Nuit sans sommeil. La troisième d'affilée déjà. Je m'endors bien, mais je me réveille au bout d'une heure comme si j'avais mis la tête dans une mauvais trou. Je suis complètement réveillé, j'ai l'impression de ne pas avoir du tout dormi ou seulement sous une fine couche de peau, le travail d'endormissement m'attend à nouveau et j'ai le sentiment que le sommeil me rejette. À partir de là, tout au long de la nuit jusque vers 5 heures, je dors certes mais, en même temps, des rêves intenses me maintiennent éveillé. Je dors littéralement à côté de moi, et pendant ce temps, je suis moi-même aux prises avec des rêves. Vers 5 heures, la dernères trace de sommeil est consommée, je ne fais plus que rêver, ce qui est plus fatigant que dormir. Bref, je passe toute la nuit dans l'état où une personne en bonne santé reste un instant avant l'endormissement proprement dit.

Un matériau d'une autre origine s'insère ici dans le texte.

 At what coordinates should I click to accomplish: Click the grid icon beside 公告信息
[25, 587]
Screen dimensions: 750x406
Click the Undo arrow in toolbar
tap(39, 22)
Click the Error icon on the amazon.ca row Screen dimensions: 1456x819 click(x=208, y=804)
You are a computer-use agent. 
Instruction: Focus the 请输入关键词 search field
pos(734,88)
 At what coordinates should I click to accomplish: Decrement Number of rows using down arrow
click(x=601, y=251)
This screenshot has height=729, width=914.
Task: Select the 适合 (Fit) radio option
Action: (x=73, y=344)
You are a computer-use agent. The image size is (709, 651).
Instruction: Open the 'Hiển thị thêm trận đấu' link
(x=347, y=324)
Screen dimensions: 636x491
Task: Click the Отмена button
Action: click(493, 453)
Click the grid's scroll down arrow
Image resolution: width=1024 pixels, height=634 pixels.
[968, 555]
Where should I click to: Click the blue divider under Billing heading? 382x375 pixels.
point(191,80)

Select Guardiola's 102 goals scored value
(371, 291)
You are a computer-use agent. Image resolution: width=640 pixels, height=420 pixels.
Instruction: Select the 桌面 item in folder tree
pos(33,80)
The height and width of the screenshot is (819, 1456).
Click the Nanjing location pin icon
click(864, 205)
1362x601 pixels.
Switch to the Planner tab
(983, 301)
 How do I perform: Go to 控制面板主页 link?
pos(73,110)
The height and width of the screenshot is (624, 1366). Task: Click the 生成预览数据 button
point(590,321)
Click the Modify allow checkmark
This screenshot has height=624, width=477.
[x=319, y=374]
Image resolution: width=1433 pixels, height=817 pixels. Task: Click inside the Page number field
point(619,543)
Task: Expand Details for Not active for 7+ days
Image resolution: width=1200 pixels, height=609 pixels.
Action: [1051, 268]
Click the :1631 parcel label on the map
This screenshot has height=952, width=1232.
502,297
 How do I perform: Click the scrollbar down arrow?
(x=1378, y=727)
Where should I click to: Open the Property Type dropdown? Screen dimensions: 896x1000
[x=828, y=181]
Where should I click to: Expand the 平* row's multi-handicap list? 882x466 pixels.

Lorsque je me réveille, tous les rêves sont rassemblés autour de moi mais je me défends et ne veux pas les prendre en considération. Au petit matin, je soupire dans mon oreiller car tout espoir est perdu pour cette nuit. Je pense aux nuits au terme desquelles j'ai été arraché à un profond sommeil et eu l'impression, en me réveillant, d'être enfermé dans une noix.
J'ai rêvé aujourd'hui d'un âne qui ressemblait à un lévrier ; il était très circonspect dans ses mouvements. Je l'observais justement parce que j'étais conscient de la rareté du phénomène, mais j'ai seulement gardé en mémoire que ses pieds étroits d'être humain n'arrivaient pas à être à mon goût, parce qu'ils étaient longs et uniformes. Je lui offrais des houppes de cyprès toutes fraîches, vers foncé, que m'avait données une vieille dame de Zurich (tout se passait à Zurich), il n'en voulait pas, il se contentait de les renifler légèrement ; mais quand ensuite je les abandonnais sur une table, il les mangeait toutes sans en laisser une seule, au point qu'il ne restait plus qu'un noyau à peine reconnaissable, semblable à une châtaigne. Plus tard, quelqu'un disait que cet âne n'avait jamais marché sur ses quatre pattes mais s'était toujours tenu debout humainement en exhibant sa poitrine brillante argentée et son petit ventre. En vérité, cependant, ce n'était pas exact.